Le mécanisme de l’auto-sabotage m’a aussi touchée. Quand je repense à certains de mes échecs, je réalise que, si certains ont davantage été des ré-aiguillages salutaires pour corriger une décision prise qui ne me rendait pas heureuse, d’autres ont lancé une véritable torpille au cœur pour ne pas avoir à accepter ce que la vie m’offrait, et affronter des peurs – infondées, comme la plupart d’entre elles. Je pense, par exemple, à l’anorexie qui a miné mon corps, ma vie et mes relations pendant de nombreuses années, même si son mécanisme est bien trop profond et trop complexe pour se réduire à un « simple » auto-sabotage, aussi persistant puisse-t-il être.

Mais ce mécanisme touche énormément de personnes et, plus je m’y penche, plus je constate que ses contours sont contrastés, tant dans leurs formes d’expressions que dans leurs intensités. Son panel est large, partant de la simple désaffection à une dépression profonde, jusqu’à toucher à son paroxysme avec des pulsions suicidaires. L’auto-sabordage fait partie de l’auto-sabotage.

Le plus surprenant reste la masse colossale d’efforts investis pour se nuire. La personne peut déborder d’imagination et employer tous les moyens possibles pour se faire du mal et s’autodétruire, car elle est alors « davantage à la recherche du plaisir dans la douleur, voire du déplaisir » (Catherine Raverdy, psychologue). L’auto-sabotage n’est donc pas toujours l’absence d’énergie, il réside dans la croyance que le futur idéalisé n’est pas raisonnablement accessible dans sa grande globalité, ce qui peut entraîner un état d’esprit pessimiste, voire blasé. Sans la croyance d’un possible, ce possible n’arrivera effectivement jamais et nous mettrons tout en place, d’abord inconsciemment, pour en saboter tout début d’émergence.

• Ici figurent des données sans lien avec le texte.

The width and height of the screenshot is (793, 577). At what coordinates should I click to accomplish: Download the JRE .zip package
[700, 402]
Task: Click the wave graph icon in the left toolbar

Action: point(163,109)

L’auto-sabotage se manifeste alors non seulement par une manœuvre d’évitement d’une situation dont le potentiel reste réel (aspect passif), mais aussi par une action visant à détruire toute possibilité qu’une réussite se produise (aspect actif).

J’ai longuement travaillé pour rendre cet article le plus exhaustif possible. Nous verrons donc, dans un premier temps, les types d’auto-sabotage les plus courants, puis leurs causes, et enfin quelques remèdes pour en sortir.

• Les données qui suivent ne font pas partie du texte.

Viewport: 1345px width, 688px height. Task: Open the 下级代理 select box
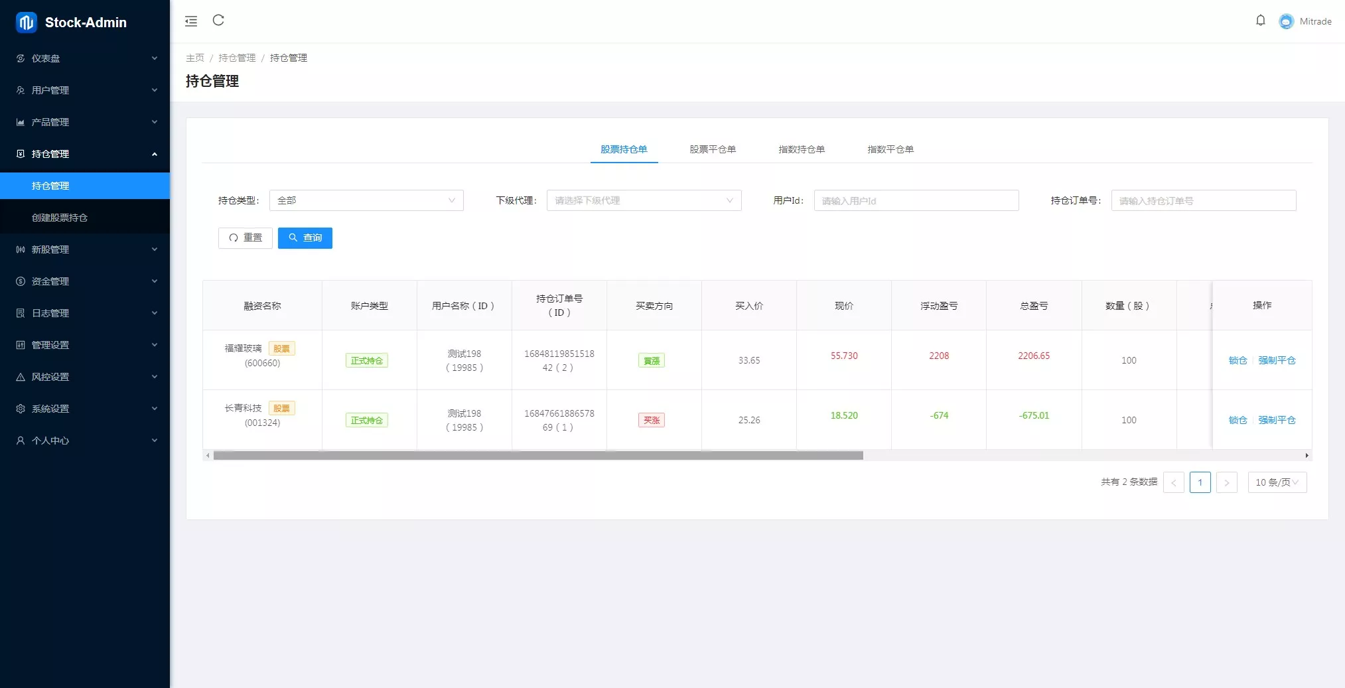644,200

Quels sont alors les différents types d’auto-sabotage les plus courants ?

  1. Nier ses besoins

« Je n’en ai pas besoin. » « Je n’en veux pas. » « Peu importe, je m’en fiche. » « Cela ne m’intéresse pas. » Il faut ici distinguer le cas d’un but qui ne nous intéresse véritablement pas, d’une peur de ne pas être  à la hauteur. L’auto-sabotage se
réalise quand la personne rejette un besoin ou un objectif important pour elle.
Non seulement elle cherche à se protéger elle-même d’un échec, mais elle rejette également l’idée qu’elle doit travailler pour améliorer ses capacités et accéder enfin à une réussite réellement accessible.

« Avoir confiance en vous ne vous garantit pas de réussir, mais ne pas avoir confiance en vous vous garantit d’échouer », nous rappelle Alberto Bandura

2. Être inconstant : vouloir quelque chose un jour, puis ne plus le vouloir demain

Le manque de constance est terrible, tant pour la personne qui s’auto-sabote que pour son entourage. Elle est pourtant l’un des masques les plus portés de l’auto-sabotage. La constance est un muscle de la volonté qui, comme tout muscle, demande un entretien pour se maintenir en forme et se renforcer chaque jour. Le sport mental est donc primordial pour conserver une constance dans ses choix. Jour après jour, un (petit) pas après l’autre, un projet prend forme et se concrétise.  L’abandonner en cours de route est un avortement, vécu comme un échec, et nous amène à nous réduire nous-mêmes.

Mais l’inconsistance garde au moins le mérite d’avoir un but clair et précis : celui de ne pas avoir à juger ni à être jugé sur la chose une fois celle-ci aboutie. Personne ne saura si elle aura été bien faite, ou pas. Mieux encore : chaque jour sera un potentiel nouveau départ pour mieux commencer ladite chose…qui ne verra jamais le jour. Le leurre est de croire que la spécialité de cette manœuvre réside dans l’accomplissement des débuts, alors qu’elle est en réalité bien plus morbide, puisqu’elle intervient spécifiquement pour tuer le projet dans l’œuf.

3. La procrastination : remettre à demain ce que l’on peut faire aujourd’hui

La procrastination consiste, inconsciemment, à (se) faire croire que nous ferons demain quelque chose dont on ne sentira pas à la hauteur des conséquences. Par exemple, nous pouvons ne pas nous sentir à la hauteur de commencer un nouveau job dans une nouvelle entreprise et de nous confronter à une période d’essai…si bien que les envois de CV seront, comme par magie, procrastinés pendant plusieurs mois. La procrastination est alors un mécanisme de défense qui nous donne l’illusion que nous allons ainsi dans la bonne direction, alors qu’en réalité, c’est tout l’inverse qui se produit.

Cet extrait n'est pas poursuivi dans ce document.